PROBLEM DETAILS :: Copy the entries from the line containing "Click the -70 дБ scale label" through the line containing "Screen dimensions: 1200x675 [90, 300]". Swap "magnifying glass" for "loupe" and leave everything else unchanged.

DATASET EXTRACT ::

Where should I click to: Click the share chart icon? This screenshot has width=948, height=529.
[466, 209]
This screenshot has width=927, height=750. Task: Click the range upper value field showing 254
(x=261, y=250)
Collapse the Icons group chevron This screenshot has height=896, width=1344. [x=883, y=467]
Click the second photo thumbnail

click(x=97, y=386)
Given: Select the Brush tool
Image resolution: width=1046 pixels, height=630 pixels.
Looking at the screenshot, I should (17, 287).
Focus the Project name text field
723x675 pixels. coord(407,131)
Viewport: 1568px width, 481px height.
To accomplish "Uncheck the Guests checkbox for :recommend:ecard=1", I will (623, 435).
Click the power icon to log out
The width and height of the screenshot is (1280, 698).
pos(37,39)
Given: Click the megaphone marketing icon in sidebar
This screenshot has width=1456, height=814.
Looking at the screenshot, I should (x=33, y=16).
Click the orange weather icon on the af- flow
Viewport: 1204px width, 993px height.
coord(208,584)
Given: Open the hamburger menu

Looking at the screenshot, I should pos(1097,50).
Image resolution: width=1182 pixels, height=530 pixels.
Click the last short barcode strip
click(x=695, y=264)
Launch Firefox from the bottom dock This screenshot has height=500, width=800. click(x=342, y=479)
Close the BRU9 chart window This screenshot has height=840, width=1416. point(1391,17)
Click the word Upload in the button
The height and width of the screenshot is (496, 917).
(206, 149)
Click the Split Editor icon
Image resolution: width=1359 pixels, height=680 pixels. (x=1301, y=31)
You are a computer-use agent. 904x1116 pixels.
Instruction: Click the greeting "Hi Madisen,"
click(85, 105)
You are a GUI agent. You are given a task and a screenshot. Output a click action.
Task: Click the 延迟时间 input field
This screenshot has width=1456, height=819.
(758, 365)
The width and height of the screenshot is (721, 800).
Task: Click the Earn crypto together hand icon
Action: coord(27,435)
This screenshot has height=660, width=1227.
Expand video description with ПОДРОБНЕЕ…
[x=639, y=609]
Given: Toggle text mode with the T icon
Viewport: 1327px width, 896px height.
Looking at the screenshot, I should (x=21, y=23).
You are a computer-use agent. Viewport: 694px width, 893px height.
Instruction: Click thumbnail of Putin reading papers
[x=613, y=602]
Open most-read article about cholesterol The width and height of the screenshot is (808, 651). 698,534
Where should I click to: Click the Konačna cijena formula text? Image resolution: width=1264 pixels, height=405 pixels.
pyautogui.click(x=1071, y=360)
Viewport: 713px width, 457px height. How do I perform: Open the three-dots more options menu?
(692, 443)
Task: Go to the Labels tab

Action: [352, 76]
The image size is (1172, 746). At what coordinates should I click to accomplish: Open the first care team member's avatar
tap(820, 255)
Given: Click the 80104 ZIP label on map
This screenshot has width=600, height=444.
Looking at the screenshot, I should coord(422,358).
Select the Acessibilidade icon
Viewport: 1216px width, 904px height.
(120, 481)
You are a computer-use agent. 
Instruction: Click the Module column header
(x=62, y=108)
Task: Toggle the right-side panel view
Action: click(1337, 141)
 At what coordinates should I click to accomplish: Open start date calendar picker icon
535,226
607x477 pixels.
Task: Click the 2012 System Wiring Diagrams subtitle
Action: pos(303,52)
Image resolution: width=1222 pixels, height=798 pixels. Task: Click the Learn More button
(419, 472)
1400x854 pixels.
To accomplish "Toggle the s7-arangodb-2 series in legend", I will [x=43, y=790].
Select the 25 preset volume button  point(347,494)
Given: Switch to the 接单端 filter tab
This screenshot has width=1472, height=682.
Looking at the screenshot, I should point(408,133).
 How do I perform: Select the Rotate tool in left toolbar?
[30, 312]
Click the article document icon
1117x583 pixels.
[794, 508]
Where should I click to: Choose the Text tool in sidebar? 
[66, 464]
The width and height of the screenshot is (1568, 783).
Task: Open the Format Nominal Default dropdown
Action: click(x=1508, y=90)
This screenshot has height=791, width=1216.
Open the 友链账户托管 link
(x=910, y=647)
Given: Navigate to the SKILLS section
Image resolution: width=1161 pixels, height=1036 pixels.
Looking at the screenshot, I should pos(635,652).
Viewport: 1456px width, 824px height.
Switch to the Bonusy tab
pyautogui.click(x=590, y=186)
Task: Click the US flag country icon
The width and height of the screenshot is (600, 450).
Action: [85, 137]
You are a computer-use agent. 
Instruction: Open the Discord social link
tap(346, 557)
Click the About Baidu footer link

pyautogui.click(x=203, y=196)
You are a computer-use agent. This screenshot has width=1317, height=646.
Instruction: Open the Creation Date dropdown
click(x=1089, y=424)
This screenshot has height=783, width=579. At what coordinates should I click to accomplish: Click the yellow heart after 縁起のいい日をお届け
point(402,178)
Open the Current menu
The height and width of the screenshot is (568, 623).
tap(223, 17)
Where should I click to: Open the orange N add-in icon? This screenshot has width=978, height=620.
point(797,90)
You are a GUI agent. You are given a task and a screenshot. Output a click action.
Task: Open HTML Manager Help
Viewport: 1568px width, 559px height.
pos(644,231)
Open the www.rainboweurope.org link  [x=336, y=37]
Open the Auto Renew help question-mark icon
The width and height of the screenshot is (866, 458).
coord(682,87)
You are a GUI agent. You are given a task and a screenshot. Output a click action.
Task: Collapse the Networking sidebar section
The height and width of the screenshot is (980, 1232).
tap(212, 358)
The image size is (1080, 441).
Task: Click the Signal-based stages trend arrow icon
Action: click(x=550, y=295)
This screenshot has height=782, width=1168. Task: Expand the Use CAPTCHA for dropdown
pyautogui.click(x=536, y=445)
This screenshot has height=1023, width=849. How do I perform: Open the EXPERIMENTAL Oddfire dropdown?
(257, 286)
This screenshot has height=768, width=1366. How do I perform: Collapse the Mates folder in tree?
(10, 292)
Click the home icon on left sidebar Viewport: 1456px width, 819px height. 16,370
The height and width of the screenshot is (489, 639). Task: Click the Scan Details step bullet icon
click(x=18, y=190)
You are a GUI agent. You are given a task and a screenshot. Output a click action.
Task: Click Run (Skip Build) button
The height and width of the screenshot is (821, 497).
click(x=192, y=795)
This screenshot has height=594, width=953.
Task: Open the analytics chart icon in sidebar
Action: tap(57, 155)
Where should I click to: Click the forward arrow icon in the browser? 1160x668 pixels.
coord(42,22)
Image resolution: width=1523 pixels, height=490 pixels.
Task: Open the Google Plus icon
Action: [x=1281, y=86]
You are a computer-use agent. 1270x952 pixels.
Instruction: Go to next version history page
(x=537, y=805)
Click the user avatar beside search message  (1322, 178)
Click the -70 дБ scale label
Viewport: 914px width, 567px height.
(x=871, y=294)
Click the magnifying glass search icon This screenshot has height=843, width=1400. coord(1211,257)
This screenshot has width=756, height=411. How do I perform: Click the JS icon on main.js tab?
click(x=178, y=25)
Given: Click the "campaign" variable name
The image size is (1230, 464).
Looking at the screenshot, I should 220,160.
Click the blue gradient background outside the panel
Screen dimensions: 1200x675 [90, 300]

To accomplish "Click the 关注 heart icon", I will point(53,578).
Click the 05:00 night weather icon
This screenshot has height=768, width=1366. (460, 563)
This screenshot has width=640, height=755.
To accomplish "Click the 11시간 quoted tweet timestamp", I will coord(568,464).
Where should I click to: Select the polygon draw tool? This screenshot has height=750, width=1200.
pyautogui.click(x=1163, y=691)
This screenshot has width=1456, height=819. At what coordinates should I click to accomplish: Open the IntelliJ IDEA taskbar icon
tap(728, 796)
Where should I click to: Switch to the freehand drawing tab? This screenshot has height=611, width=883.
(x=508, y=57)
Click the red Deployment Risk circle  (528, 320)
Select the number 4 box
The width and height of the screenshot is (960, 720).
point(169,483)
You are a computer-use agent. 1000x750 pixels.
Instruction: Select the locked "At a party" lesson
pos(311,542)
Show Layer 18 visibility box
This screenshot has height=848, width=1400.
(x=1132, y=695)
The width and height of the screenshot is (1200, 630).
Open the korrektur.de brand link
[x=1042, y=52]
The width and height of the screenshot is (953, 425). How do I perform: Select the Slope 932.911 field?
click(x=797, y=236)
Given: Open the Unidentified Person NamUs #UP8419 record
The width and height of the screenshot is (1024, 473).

EXERCISE ANSWER ::
Click the -70 дБ scale label
Viewport: 914px width, 567px height.
(x=871, y=294)
Click the loupe search icon This screenshot has height=843, width=1400. coord(1211,257)
This screenshot has width=756, height=411. How do I perform: Click the JS icon on main.js tab?
click(x=178, y=25)
Given: Click the "campaign" variable name
The image size is (1230, 464).
Looking at the screenshot, I should 220,160.
Click the blue gradient background outside the panel
Screen dimensions: 1200x675 [90, 300]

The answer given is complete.